Given exercise 1: In the classifier model notebook, what value is given to BATCH_SIZE?

---+---

# Classifier model

This notebook deals with finding a classifier model to classify a given image into a correct class. Therefor I will evaluate different approaches.

## Setup and general preparation


In [13]:
# Imports
import import_ipynb

from sklearn.metrics import classification_report, confusion_matrix
from torch.optim.lr_scheduler import LambdaLR
from torch.utils.data import DataLoader
from torchsummary import summary
from utils import DEVICE, classes, train_data, test_data, BaseModule # type: ignore
import itertools
import matplotlib.pyplot as plt
import numpy as np
import seaborn as sns
import torch
import torch.nn as nn
import torch.nn.functional as F
import torch.optim as optim

In [None]:
# Global variables

# Hyperparameters
BATCH_SIZE = 64
LEARNING_RATE = 0.001
NUM_EPOCHS = 30
PATIENCE = 3

# Data loaders
TRAIN_LOADER = DataLoader(train_data, batch_size=BATCH_SIZE, shuffle=True, drop_last=True, num_workers=6)
TEST_LOADER = DataLoader(test_data, batch_size=BATCH_SIZE, shuffle=False, num_workers=6)

# Loss functions
TRAIN_CRITERION = nn.CrossEntropyLoss() # CrossEntropyLoss combines log-softmax + NLLLoss
TEST_CRITERION = nn.CrossEntropyLoss(reduction='sum') # For test function

# LR scheduler lambda function
def lr_lambda(epoch):
    return 0.95 ** (epoch - 1)

---+---

Given exercise 2: Please copy out the rows from the first one down to the line holding "Guides to help", with both ends included.

Rows for locating text and elements:
---+---

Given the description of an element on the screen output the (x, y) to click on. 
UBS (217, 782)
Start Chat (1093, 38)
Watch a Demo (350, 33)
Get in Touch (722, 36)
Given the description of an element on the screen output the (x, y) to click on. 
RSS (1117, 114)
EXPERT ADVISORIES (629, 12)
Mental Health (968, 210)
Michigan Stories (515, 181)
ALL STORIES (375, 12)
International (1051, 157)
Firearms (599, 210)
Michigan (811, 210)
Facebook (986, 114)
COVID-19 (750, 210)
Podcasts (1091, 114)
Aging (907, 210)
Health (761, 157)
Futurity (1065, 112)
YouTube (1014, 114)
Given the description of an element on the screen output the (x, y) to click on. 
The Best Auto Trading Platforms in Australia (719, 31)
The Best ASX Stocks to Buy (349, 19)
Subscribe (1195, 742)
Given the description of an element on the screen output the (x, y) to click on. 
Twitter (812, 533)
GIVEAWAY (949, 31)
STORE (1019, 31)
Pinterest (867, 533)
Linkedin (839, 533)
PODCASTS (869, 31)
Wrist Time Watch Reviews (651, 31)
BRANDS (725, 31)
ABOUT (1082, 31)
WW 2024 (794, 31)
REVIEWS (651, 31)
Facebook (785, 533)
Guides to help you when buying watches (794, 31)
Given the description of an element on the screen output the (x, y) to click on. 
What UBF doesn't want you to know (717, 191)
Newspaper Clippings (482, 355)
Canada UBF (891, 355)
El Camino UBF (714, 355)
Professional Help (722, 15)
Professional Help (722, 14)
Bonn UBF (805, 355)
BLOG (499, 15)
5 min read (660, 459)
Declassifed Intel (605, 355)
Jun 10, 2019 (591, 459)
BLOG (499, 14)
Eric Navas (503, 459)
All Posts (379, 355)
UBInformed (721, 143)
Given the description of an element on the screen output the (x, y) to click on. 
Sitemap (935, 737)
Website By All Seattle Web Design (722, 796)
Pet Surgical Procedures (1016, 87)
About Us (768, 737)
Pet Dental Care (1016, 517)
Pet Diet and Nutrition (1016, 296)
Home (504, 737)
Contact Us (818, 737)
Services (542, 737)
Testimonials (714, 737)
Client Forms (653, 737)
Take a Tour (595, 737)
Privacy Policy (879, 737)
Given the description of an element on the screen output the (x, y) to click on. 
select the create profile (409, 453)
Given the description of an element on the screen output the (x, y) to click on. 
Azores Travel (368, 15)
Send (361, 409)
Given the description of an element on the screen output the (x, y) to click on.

---+---

Full response 1: 64

Full response 2:
Given the description of an element on the screen output the (x, y) to click on. 
UBS (217, 782)
Start Chat (1093, 38)
Watch a Demo (350, 33)
Get in Touch (722, 36)
Given the description of an element on the screen output the (x, y) to click on. 
RSS (1117, 114)
EXPERT ADVISORIES (629, 12)
Mental Health (968, 210)
Michigan Stories (515, 181)
ALL STORIES (375, 12)
International (1051, 157)
Firearms (599, 210)
Michigan (811, 210)
Facebook (986, 114)
COVID-19 (750, 210)
Podcasts (1091, 114)
Aging (907, 210)
Health (761, 157)
Futurity (1065, 112)
YouTube (1014, 114)
Given the description of an element on the screen output the (x, y) to click on. 
The Best Auto Trading Platforms in Australia (719, 31)
The Best ASX Stocks to Buy (349, 19)
Subscribe (1195, 742)
Given the description of an element on the screen output the (x, y) to click on. 
Twitter (812, 533)
GIVEAWAY (949, 31)
STORE (1019, 31)
Pinterest (867, 533)
Linkedin (839, 533)
PODCASTS (869, 31)
Wrist Time Watch Reviews (651, 31)
BRANDS (725, 31)
ABOUT (1082, 31)
WW 2024 (794, 31)
REVIEWS (651, 31)
Facebook (785, 533)
Guides to help you when buying watches (794, 31)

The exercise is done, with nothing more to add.